Allí estaban Felipe Bernardos, con un francés de purísima fonología cruda escrita; José Falcón, cuerpo de perro y alma de león; Jesús de la Hoya, caldeando la frasis de su ministerio; Pedro Marín, que nunca sabe si lo que dice es prosa o verso, o versiprosa prosa o prosiverso verso, si epístola o sermón; Fernando Villacampa, con sus sombras que le atacan por la calle; José María Alfonso-Sánchez, torrencial y fecunda yermura de los sementales de la muerte; Miguel Artazos, ruina de truenos quebradizos; José García Dils, siempre buscando la luz y la lechuga con sus manzanas agrietadas y silbos enjaulados; Manuel Avizanda, seudónimo de Sopeña, con su escasa furia de vecino; Ramón Laguna, acaso hablando de eso, de lo otro y de lo de más allá; Raúl Tartaj, el de los rollos de película; José María Rázquin, cofundador del círculo universitario de arte; José Antonio Anguiano, colaborador de ‘El Coso aragonés del ingenio’, donde publica, con Joaquín Mateo, un ensayo sobre Gracián; Enrique Carnicer, compañero de la pintora Carmen Fons; Ildefonso Manuel Gil, siempre con la moneda en el suelo…

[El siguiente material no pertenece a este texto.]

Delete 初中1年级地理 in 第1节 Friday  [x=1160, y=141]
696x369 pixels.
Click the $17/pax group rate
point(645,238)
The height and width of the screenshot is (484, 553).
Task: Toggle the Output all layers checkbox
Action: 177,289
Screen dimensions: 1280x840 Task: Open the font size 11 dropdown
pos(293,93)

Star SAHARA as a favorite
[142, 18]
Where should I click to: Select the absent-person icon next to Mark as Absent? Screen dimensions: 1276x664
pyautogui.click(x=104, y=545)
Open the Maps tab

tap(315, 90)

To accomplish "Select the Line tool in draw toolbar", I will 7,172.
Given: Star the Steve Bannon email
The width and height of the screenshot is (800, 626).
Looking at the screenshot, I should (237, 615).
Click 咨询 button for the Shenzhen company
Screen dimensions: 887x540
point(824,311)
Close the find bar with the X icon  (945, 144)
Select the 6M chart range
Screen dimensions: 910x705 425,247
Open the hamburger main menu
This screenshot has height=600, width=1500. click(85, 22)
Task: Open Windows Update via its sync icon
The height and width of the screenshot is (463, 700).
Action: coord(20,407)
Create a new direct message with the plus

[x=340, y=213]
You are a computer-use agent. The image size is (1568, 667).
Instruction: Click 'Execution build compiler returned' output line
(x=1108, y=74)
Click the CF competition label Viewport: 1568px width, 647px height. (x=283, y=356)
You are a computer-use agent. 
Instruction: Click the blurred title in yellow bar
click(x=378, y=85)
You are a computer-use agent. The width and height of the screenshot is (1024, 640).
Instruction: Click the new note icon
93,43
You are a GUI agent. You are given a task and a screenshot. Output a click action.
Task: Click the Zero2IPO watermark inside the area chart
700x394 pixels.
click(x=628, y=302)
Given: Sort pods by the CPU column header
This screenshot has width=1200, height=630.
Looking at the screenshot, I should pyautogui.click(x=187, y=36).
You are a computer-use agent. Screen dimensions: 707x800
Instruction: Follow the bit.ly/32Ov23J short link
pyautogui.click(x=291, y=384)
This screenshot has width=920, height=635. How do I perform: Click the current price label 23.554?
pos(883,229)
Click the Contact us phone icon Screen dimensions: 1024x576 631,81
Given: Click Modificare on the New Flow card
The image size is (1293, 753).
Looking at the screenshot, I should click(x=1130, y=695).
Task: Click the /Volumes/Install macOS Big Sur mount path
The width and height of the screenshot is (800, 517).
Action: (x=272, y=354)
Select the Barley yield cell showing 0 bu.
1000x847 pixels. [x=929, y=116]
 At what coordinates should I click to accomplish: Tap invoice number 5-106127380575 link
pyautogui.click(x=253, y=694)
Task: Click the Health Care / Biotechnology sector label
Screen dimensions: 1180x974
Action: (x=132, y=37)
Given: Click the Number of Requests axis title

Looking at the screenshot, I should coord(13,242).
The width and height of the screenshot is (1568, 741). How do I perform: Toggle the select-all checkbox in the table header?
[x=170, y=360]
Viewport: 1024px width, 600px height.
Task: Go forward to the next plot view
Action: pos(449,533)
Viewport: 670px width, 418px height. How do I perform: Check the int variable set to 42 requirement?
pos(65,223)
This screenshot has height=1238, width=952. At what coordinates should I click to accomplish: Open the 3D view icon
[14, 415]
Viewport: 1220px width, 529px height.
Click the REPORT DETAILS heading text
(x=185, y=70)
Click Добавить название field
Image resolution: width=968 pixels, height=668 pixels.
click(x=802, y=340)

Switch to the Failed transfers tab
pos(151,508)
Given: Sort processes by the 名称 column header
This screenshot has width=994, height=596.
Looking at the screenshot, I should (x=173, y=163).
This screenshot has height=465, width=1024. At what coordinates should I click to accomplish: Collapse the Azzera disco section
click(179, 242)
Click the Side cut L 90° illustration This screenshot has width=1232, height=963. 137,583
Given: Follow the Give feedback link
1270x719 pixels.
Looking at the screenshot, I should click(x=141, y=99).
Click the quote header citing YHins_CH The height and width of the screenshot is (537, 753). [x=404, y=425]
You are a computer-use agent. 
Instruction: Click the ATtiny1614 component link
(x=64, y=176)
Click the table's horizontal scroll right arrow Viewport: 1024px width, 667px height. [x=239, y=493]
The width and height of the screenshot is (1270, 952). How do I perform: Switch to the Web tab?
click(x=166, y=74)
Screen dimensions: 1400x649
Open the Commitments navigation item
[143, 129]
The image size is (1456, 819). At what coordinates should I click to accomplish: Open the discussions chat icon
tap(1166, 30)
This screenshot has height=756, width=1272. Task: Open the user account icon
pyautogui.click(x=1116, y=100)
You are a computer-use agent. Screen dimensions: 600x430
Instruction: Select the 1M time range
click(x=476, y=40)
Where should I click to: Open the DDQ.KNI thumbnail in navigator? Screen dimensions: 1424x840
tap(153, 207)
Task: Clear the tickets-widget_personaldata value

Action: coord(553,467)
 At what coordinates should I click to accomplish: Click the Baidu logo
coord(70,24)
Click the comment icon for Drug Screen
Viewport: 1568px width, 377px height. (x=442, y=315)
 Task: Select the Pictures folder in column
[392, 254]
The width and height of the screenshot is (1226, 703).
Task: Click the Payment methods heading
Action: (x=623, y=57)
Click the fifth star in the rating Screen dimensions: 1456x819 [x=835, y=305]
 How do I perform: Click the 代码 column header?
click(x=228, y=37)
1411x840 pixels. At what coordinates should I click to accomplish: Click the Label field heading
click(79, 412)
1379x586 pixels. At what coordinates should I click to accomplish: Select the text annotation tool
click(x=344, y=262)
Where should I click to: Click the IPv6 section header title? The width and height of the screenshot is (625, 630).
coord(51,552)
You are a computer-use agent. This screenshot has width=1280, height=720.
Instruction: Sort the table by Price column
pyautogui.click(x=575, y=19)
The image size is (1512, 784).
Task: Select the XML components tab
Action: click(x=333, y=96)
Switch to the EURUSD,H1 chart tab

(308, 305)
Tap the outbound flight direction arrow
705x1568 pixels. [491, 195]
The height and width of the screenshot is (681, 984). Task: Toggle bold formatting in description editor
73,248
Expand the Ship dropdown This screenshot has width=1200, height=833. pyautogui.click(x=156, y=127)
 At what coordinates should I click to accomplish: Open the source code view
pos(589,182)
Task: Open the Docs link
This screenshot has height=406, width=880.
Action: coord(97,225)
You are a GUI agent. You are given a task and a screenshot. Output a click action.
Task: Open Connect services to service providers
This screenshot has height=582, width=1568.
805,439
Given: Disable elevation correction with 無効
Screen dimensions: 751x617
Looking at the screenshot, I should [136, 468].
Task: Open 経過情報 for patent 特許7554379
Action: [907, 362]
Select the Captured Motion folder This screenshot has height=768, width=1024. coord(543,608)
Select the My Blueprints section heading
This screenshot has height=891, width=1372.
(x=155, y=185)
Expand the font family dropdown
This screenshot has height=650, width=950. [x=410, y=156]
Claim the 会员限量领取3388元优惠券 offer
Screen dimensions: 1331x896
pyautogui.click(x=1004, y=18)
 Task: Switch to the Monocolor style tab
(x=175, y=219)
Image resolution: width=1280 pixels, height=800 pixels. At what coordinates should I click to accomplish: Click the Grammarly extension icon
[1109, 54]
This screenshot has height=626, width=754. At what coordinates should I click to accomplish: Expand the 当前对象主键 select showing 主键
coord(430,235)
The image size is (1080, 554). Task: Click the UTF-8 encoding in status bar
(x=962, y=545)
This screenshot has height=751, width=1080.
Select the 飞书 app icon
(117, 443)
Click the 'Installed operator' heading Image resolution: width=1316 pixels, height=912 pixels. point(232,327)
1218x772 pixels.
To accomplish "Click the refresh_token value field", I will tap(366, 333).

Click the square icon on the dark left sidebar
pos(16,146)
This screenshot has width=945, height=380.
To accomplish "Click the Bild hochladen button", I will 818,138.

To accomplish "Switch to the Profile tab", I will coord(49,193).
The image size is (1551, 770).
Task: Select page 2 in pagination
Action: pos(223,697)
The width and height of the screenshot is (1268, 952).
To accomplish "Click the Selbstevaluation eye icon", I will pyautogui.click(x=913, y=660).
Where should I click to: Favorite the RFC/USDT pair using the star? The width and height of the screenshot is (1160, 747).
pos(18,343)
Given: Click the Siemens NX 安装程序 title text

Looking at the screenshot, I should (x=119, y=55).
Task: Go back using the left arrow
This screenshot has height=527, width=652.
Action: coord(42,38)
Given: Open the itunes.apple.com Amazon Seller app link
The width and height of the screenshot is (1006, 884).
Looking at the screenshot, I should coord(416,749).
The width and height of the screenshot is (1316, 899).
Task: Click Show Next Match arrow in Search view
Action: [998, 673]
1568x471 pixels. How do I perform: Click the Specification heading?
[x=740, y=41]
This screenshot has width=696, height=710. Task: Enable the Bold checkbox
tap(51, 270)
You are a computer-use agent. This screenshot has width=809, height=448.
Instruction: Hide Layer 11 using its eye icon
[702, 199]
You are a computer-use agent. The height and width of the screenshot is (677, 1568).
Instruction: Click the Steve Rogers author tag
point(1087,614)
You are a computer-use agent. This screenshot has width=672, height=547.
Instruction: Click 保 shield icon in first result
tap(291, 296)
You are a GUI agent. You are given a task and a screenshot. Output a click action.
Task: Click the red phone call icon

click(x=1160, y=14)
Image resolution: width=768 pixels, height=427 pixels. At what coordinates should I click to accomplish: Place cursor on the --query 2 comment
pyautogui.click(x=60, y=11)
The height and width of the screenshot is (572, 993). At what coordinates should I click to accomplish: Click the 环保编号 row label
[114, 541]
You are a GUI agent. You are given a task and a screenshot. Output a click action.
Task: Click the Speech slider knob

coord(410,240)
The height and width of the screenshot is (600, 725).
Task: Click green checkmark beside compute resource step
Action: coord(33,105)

A los parroquianos supuestamente eruditos del Niké les bastaba elegir el rincón adecuado (el local, más bien pequeño y con un piano que solía tocar Rosendo, tenía dos reservados separados por cortinajes) para sentirse a la altura de Thomas Mann o Henrik Ibsen, wagnerianos confesos y apasionados hasta el paroxismo. O no tanto, porque cuando acababan borrachos se dedicaban a malcantar jotas, hacer el indio y así. Una banda, o sea. Y en la que había de todo, como en botica: mujeriegos, homosexuales, anarquistas, socialistas, falangistas, católicos, ateos, gigantes y enanos. Miguel Labordeta era el gigante, el transeúnte central, el poseedor de las luces, el eterno curioso, el reivindicador del mito, el mixtificador de símbolos, el mago capaz de fascinar a sus compañeros, el fundador de la cosa. Algo así como un Félix Romeo de la época. Los demás –salvo Gómez, original y diferente, potente y existencialista, que, precisamente, quiso abrir su colección ‘Fuendetodos’ con los soliloquios ‘labordetianos’- parecían enanos a hombros del gigante, y en esa medición estaban sus legados, sin apenas eco en el contexto literario.
Miguel Labordeta designó al café como sede de la OPI, una ilusoria oficina poética internacional, una suerte de organización funambulesca, que tendría una revista, ‘Despacho literario’. A esta se sumaron ‘Orejudín’, ‘Ansí’ o ‘Papageno’, dirigidas, respectivamente, por José Antonio Labordeta, José María Aguirre y Julio Antonio Gómez. Un gigante, en efecto, alma de una tertulia que reunió lo más destacado, aunque fuera mediocre, de la joven lírica aragonesa. Una lírica de hallazgos más que de planteamientos rigurosos, de evidente ingenuidad, en la que se mezclan aciertos e irrelevancia, querencias y carencia.
“Será el lenguaje un acto inmemorial / y el poema será testimonio de la ausencia”. Ninguna emoción es comparable a la primera vez y cualquier regreso es retórico. Con la reciente muerte del poeta de Letux, el último mohicano del grupo poético del café Niké, uno entiende que sin aquellos años, sin aquellas reuniones de locura y poesía, de sueños y juergas, de humor y bromas crueles, jamás se habría podido comprender la penúltima ternura de las cosas.